Başbakan R. Tayyip Erdoğan Meclis kürsüsünde esti gürledi.
Diyor ki:
“411 ele kaos eli diyemezsin… Dersen bizden karşılığını görürsün, göreceksin!”
Bir dönem bir kısım medyanın hükumet devirdiği günler hafızamda canlandı… Aynı medya şimdi hükümetin hedef tahtası…
Başbakanın hedefi sadece Doğan Medya Grubu değil elbet…
Peki nasıl oluyor da aynı Başbakan bir kısım medyanın yazarlarıyla aynı uçağı paylaşıyor, onlarla hasbihal edip, kimi zaman “off the record,” kimi zaman da özel manşet sözlerini paylaşabiliyor
Geçelim:
Başbakan sözlerinin devamında:
“Başörtülü başı açık ayrımı yapılamaz. Başı açık ve kapalı olan kardeşimdir. Kusura bakmasınlar Baykal ve benzerleri gibi değil. Kusura bakmasınlar, Baykal gibi düşünen medya grupları gibi değil.”
Ekliyor:
“Gazetelerinize çırılçıplak resimleri siz basıyorsunuz. İlavelerinizde her şey ortada… Size kim müdahale etti? Biz ne diyoruz, ne haliniz varsa görün. Halk size gerekli yeri verecektir.” (NTV, canlı)
Medyanın aslında bu güne kadar çeki düzen vermesi gerekiyordu.
Başbakanın üslubu sert olmasına rağmen, aslında söylemek istediğini yıllardır bu millet dillendiriyordu.
Medya hiçbir zaman bu milletten memnun olmadı. Milleti aşağıladı ve horladı. Hangi ülkede bir medya kuruluşu kendi insanına ve toprağına yabancı olacak.
Cumhuriyet’in kuruluşundan beri özellikle ‘bir kısım medya’ ile başlayan bu horlama ve küçümseme diğer medya kuruluşlarına da yansıdı.
Bu toprağın insanını küçümseme, büyüklük sayıldı. Milletin örfüne an’anesine ve değerlerine saldırmak “tabu yıkmak” sayıldı. Tabu yıkanlar memleketi öyle bir hale getirdi ki: başıbozuk ve ne istediğini bilmeyen “Frankeştayn”a benzer bir güruh çıkaverdi.
İşte bu tipler önceki gün hafta sonu bir programda gün yüzüne çıktı.
Hafta sonu öğle saatlerinde Ruhat Mengi’nin bir programı var (Her Açıdan, Star).
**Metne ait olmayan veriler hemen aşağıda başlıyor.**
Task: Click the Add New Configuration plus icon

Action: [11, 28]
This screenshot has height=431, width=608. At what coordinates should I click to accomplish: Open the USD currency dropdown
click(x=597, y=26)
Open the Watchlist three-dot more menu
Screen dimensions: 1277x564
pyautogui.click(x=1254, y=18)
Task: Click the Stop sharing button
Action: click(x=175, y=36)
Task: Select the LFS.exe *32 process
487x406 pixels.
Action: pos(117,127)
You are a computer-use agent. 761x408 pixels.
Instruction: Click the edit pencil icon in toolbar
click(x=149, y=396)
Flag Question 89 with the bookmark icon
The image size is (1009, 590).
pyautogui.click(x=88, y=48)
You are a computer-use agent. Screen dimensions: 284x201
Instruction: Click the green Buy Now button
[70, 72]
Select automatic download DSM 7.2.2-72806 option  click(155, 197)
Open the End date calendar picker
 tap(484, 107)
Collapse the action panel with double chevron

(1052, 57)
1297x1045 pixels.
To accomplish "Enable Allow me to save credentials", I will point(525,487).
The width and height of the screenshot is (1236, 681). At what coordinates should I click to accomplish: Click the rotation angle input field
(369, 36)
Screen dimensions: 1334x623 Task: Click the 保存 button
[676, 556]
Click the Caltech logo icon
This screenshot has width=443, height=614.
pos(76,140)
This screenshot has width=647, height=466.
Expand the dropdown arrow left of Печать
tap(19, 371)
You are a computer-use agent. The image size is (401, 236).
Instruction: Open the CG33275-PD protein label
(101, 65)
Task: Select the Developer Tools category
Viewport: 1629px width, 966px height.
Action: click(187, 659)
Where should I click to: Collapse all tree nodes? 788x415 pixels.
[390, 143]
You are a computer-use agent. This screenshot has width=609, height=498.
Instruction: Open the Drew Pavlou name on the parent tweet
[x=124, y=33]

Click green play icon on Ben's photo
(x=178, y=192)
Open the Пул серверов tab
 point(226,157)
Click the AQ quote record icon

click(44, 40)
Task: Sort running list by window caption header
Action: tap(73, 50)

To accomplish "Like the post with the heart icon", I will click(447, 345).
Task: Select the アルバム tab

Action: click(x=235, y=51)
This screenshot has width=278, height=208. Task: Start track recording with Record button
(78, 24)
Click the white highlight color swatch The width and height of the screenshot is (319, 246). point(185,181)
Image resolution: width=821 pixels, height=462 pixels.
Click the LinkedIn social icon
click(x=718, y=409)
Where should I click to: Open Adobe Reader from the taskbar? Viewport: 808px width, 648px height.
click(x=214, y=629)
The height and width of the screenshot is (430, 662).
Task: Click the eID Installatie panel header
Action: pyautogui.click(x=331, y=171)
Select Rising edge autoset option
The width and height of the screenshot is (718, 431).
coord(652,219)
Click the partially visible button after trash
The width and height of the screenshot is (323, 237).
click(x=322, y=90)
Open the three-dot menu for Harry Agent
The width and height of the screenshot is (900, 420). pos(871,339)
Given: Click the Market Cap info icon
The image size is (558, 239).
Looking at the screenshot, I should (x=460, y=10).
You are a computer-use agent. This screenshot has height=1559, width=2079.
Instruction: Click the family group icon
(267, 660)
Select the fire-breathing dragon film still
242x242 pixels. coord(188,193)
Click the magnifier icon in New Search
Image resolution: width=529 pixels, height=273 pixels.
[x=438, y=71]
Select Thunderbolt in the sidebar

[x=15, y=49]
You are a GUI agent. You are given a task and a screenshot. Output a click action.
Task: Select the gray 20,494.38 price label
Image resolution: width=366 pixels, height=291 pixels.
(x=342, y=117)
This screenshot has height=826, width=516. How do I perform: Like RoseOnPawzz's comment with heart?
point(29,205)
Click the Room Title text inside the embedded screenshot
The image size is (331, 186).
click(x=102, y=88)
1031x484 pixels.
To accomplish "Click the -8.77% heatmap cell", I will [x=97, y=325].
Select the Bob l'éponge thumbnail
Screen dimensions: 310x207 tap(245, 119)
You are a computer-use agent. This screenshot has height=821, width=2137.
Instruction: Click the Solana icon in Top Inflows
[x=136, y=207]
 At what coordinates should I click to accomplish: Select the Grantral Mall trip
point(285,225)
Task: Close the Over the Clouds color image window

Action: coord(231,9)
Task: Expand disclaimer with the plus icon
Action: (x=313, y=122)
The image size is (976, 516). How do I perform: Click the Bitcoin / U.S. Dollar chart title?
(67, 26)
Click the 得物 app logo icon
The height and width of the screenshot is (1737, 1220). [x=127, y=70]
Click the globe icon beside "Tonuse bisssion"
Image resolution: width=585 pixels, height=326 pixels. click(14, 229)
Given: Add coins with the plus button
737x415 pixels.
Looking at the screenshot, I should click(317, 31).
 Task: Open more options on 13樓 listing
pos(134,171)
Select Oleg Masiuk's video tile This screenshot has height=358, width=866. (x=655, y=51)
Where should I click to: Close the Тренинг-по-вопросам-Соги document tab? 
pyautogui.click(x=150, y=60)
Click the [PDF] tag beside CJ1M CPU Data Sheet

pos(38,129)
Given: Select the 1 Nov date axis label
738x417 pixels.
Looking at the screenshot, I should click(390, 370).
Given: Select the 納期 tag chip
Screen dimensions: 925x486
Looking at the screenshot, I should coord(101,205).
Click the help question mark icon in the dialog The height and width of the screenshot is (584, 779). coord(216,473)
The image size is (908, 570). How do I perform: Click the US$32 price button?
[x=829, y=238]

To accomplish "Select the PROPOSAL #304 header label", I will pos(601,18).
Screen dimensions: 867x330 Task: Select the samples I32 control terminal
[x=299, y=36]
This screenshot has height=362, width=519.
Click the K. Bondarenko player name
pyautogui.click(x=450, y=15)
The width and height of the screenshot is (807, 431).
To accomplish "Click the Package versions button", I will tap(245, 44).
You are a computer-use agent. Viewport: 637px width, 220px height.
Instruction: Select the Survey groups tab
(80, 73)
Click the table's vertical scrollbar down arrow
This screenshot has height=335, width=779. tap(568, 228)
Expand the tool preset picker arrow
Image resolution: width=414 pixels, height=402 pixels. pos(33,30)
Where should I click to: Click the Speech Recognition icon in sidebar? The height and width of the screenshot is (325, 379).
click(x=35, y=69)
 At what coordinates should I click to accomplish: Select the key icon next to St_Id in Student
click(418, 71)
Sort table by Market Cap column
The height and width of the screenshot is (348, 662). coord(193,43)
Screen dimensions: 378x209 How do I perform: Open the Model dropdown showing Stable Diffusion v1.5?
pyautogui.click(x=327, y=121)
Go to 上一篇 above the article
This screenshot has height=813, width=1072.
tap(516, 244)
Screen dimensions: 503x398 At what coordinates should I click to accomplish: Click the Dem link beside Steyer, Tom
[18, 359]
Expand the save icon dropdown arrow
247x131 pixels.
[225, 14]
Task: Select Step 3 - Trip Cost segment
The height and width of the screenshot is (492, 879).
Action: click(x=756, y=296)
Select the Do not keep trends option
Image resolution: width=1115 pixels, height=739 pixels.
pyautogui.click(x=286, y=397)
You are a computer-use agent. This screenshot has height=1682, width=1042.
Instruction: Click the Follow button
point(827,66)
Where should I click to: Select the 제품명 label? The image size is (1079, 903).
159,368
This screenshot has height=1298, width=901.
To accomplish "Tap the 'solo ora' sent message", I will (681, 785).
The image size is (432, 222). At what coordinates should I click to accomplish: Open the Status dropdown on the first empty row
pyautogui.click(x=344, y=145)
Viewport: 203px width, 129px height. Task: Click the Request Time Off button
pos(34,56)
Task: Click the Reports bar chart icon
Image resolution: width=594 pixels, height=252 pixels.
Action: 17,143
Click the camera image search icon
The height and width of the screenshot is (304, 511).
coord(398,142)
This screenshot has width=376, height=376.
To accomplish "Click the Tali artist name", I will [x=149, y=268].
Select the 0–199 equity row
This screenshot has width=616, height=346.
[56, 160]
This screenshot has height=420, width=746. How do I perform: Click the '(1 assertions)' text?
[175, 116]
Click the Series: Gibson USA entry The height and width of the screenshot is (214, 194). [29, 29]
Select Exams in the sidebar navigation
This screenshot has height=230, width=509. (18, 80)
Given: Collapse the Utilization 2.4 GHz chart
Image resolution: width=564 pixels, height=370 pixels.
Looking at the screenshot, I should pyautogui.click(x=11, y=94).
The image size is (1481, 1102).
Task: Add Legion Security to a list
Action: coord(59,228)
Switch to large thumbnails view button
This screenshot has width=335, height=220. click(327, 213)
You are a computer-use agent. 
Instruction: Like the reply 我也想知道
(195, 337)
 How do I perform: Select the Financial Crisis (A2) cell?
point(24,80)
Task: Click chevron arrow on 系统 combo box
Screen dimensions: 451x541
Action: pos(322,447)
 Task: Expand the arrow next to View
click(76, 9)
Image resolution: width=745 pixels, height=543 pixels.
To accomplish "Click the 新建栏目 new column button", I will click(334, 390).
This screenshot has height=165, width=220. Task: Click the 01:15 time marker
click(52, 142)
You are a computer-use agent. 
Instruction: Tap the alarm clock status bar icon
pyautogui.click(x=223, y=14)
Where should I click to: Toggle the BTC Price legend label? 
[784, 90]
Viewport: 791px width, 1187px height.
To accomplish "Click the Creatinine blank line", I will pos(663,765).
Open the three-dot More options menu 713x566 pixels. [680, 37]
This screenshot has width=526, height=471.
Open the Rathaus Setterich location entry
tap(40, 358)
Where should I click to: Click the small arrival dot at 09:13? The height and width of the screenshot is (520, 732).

Programında “Üniversitede türbanın serbest bırakılması” tartışmasını ‘mercek’ altına aldı güya.
Ne mercek ama?
Allah’tan Bilgi Üniversitesi Öğretim Görevlisi Prof. Dr. Niyazi Öktem vardı ve olayın felsefi boyutunu ele aldı. Katılımcalara, meselenin “demokratik bir hak” olduğunu anlatırken, şunu sordu: “Siz demokrasi istiyor musunuz?”
Danıştay Eski Başkanı Nuri Alan, CHP’li vekil Atilla Kart ve tiyatrocu Oya Başar. “Hayır istemiyoruz” demesinler mi? İşte bir zihniyetin itirafıdır bu!
Bana kalırsa Star yöneticileri bu açık oturumu tekrar tekrar yayınlamalı! Bunları tek tek afişe etmeli. Ki milletine ne kadar yabancı oldukları bilinsin.
Demokrasinin yerleşmesi için öncelikle medyanın demokrat olması gerekiyor!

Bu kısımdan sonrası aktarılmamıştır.